Luigi Mangione's motive for allegedly killing UnitedHealthcare's CEO is coming into focus, NYPD says
NEW YORK -- While there are still many investigative leads to follow up on, top NYPD officials say they are now getting a clearer picture of Luigi Mangione, the suspect in last week's killing of UnitedHealthcare CEO Brian Thompson.
They told CBS News New York's Marcia Kramer on Tuesday they believe they now better understand the accused's motives, his methods and the reasons that allegedly drove him to plot the shooting.
Suspect described as a careful and complicated man
NYPD Chief of Detectives Joseph Kenny and Rebecca Weiner, the deputy commissioner for intelligence and counterterrorism, talked about the arrest of Mangione. They said investigators found many things that will play into the case, including a fake ID and a device called a Faraday Bag that helped prevent police from tracing him.
"You can put your phone in there so we can't track your phone. It doesn't transmit a signal. It blocks the signal," Kenny said. "In essence, it's like if you wrapped your phone in aluminum foil and put it in a bag."
They said Mangione was a careful and complicated man who planned the attack carefully and apparently made the murder weapon and the suppressor believed to have been used in the shooting, himself. They said he apparently ordered a receiver — the bottom part of a ghost gun — from an online site and may have had it delivered to his home in San Francisco. They say he made the rest of the gun with a 3D printer, adding the silencer was homemade as well.
What about the motive?
There are things police know and things they are still working through, including the motive. They said they think it has, in part, something to do with an injury Mangione suffered.
"We're learning that he did possibly suffer an accident that caused him to visit the emergency room back on July 4, 2023," Kenny said.
The officials said the two-and-a-half-page handwritten document that was recovered in his backpack by Altoona, Pennsylvania police also made it clear that Mangione was furious at the health care industry.

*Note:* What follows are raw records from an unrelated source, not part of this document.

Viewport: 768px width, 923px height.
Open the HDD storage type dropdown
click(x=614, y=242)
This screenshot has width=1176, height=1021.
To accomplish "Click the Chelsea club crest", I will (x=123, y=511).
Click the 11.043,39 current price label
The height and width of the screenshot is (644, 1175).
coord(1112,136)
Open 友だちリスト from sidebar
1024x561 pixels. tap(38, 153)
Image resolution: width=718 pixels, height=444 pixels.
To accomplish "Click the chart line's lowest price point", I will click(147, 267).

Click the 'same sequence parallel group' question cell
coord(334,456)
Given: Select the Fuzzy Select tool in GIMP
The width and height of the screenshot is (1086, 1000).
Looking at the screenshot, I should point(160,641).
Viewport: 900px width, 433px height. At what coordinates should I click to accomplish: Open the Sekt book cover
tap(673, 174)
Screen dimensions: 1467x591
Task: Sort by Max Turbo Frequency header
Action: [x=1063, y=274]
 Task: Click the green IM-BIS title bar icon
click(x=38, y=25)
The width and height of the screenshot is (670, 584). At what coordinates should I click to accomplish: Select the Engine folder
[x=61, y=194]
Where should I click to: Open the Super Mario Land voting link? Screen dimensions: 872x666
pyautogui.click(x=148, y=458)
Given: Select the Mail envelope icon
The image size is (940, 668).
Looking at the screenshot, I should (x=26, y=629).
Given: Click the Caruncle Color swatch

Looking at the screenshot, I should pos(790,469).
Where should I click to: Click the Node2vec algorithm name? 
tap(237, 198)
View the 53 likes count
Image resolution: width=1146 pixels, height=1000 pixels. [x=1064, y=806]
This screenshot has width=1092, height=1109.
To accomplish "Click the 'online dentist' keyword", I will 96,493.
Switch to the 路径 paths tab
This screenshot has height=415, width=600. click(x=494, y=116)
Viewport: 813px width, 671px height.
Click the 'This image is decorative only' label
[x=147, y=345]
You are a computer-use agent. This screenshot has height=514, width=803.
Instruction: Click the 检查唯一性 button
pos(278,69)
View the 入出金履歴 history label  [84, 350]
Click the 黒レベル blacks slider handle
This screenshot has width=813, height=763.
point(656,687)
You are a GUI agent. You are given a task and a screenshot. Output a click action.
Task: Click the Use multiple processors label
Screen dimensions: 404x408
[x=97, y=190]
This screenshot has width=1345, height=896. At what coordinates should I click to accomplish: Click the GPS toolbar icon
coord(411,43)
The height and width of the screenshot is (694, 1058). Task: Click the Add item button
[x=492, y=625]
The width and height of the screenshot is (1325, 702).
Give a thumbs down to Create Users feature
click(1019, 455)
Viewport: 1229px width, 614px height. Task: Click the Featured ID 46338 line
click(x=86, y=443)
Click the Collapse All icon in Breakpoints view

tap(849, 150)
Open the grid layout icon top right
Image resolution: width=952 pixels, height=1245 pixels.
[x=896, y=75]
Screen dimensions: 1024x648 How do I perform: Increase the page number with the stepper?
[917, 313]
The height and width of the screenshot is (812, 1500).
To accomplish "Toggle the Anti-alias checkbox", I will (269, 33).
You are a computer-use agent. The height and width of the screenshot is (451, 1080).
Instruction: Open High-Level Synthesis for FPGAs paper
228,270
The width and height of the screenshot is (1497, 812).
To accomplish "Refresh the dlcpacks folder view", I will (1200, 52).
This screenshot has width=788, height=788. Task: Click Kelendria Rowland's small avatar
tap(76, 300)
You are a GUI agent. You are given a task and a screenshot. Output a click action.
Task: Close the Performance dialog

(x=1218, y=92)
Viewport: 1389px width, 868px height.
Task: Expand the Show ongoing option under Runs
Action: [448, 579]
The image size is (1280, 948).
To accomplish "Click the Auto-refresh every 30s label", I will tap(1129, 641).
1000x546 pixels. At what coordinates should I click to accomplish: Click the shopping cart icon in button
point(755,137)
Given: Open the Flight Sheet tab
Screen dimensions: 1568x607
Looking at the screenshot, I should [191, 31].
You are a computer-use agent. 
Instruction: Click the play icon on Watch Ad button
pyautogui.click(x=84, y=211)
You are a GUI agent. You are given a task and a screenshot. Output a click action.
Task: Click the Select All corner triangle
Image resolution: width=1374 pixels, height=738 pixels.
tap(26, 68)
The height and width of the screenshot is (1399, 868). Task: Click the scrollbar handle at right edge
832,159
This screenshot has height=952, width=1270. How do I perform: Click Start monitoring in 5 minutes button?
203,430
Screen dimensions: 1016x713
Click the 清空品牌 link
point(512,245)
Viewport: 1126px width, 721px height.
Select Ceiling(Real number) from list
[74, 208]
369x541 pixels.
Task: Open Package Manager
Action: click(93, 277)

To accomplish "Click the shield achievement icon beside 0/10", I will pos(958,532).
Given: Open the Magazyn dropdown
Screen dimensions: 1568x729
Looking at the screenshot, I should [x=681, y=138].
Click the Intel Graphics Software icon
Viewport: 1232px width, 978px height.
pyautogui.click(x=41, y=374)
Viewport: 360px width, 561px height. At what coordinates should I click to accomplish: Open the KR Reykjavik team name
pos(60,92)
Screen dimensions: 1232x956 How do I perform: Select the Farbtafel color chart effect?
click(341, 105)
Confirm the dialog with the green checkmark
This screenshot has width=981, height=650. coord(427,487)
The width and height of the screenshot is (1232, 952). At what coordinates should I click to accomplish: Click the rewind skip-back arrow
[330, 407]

Authorities say the document will help tie him to the crime.
"When you start using rhetoric like 'These parasites had it coming,' you are referencing an anti-corporatist mentality that goes beyond an individual grievance toward a particular injury he may have suffered," Weiner said.
And then there is Mangione's apparent fixation with the "Unabomber," Ted Kaczynski. Weiner said investigators found an online review of his book by Mangione that they say sets out "in his view, violence can be justified to right social wrongs. So this was an endorsement of Ted Kaczynski and his book."
Kramer asked Weiner, "So, do you think he felt that he was justified in, what you said, 'righting the wrongs?'"
"That is going to be the subject of inquiry for the detectives," Weiner said.
NYPD officials say they're concerned that Mangione could inspire wider violence.
"There are also posters that we've seen online and in New York with various CEOs' pictures on them ... These are perceived threats, and it is important for everybody to know that we will take these threats very seriously," Weiner said.
Lots of forensic evidence
Officials say they were able to act quickly to identify Mangione as the alleged shooter through a lot of forensic evidence.
"We have DNA. We have one ... we have fingerprints that's also being processed," Kenny said, adding, "There were no fingerprints on the bullets at this time, but we did have one fingerprint on the cellphone that was recovered."